Case Study

Holiday toy Shopping in the Time of COVID


The holiday toy shopping season is eagerly anticipated by children and parents alike. Children love playing with toys in-store and writing their wish lists; parents, in turn, rely on watching their kids at play to figure out which toys will be the biggest hit.

However, the COVID-19 pandemic radically changed the 2020 shopping season. As social distancing restrictions and health concerns rose, in-store shopping dropped. Simultaneously, social movements like Black Lives Matter rapidly increased social awareness around multiculturalism and had the potential to change the types of toys in demand.

Our client, a well-known toy manufacturer, wanted to understand how these health and social forces could influence the holiday toy-buying experience. C+R created a longitudinal, multi-phase, qualitative research program to answer the client’s questions. Through our research, the client gained a myriad of insights about shopper delighters and pain points, as well as strategic recommendations to help make future toy-buying seasons easier and more enjoyable.

Provided data —
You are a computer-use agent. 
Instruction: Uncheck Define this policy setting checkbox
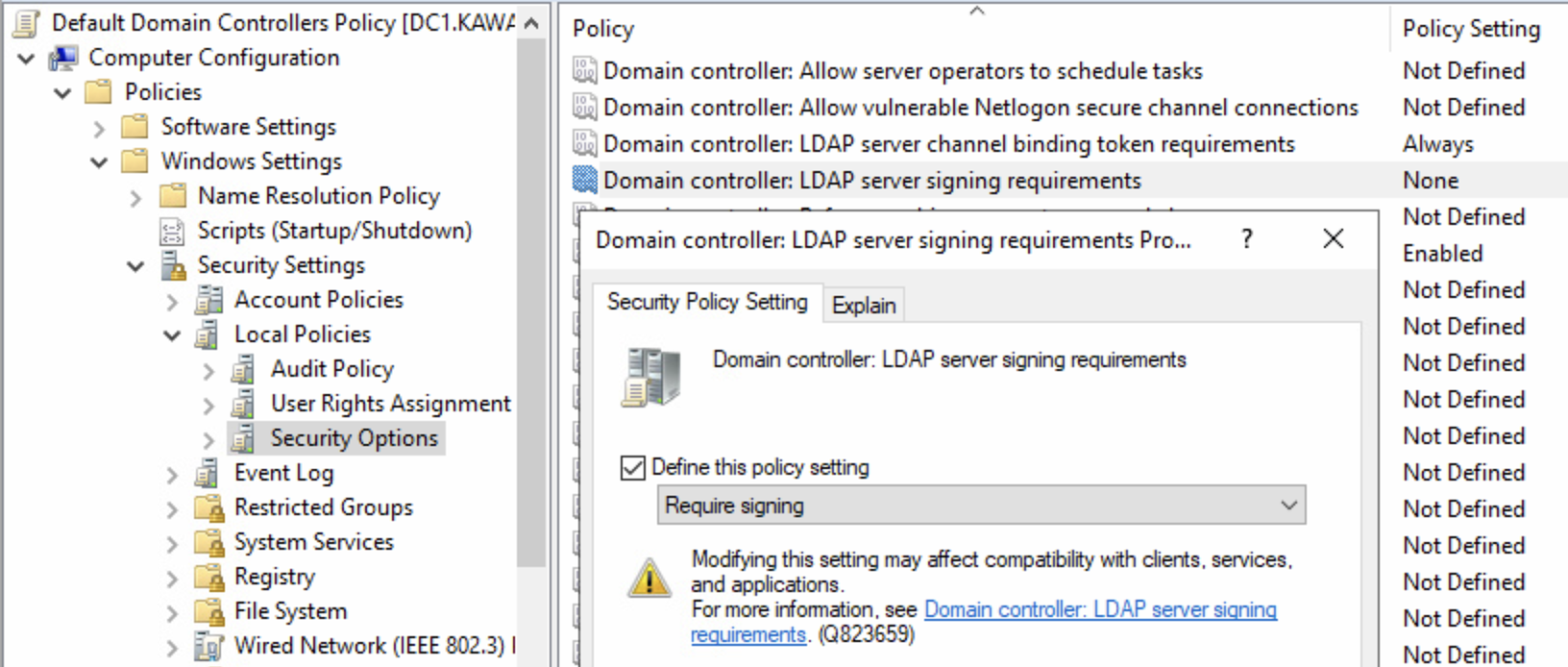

Set of tasks —
**A)** The case study on holiday toy shopping describes the research program C+R created using three adjectives. List those three adjectives.
**B)** Summarize the case study on holiday toy shopping in two sentences.
**C)** Write the next part of the case study on holiday toy shopping, starting after its final sentence.

Answers to the problems —
**A)**
longitudinal
multi-phase
qualitative

**B)** The COVID-19 pandemic radically changed the 2020 holiday toy shopping season as in-store shopping dropped, while social movements like Black Lives Matter increased awareness around multiculturalism and could change which toys were in demand. To understand how these forces could influence toy buying, a well-known toy manufacturer had C+R run a longitudinal, multi-phase, qualitative research program, which gave the client insights about shopper delighters and pain points along with strategic recommendations.

**C)**
A Toy Shopping Season Unlike Any Other

A leading toy manufacturer wanted to understand the potential impact of COVID-19 and rising multicultural awareness on holiday toy shopping. The client enlisted C+R’s research expertise to help them plan for the ‘new normal’ and future of holiday toy shopping.


Complex Times Call for a Unique Research Design

C+R created a three-phase, longitudinal qualitative research program to help the client explore and understand:

  • shopper behaviors and truths, including desires, drivers, and barriers to toy shopping;
  • the new shopper journey from pre- to post-shopping, including permanent changes and those with the potential to revert back post-pandemic;
  • the impact of cultural identity on parent-kid influences; and
  • the future state of toy shopping.

Phase 1 consisted of an immersive online community with 62 holiday shoppers who planned to shop at a mix of online and in-store retailers. The community lasted for two months, and participants completed asynchronous activities such as spontaneous holiday shopping journaling, online discussions, shopping missions, and weekly check-ins. All participants were recruited because they planned to buy two or more toys for children between the ages of 0 and 8 years old for at least one holiday (e.g., Christmas, Hanukkah, Kwanzaa, and/or Three Kings’ Day). Participants were between 21 and 50 years old and we recruited a mix of ethnicities, marital statuses, education levels, and household incomes ($30k+).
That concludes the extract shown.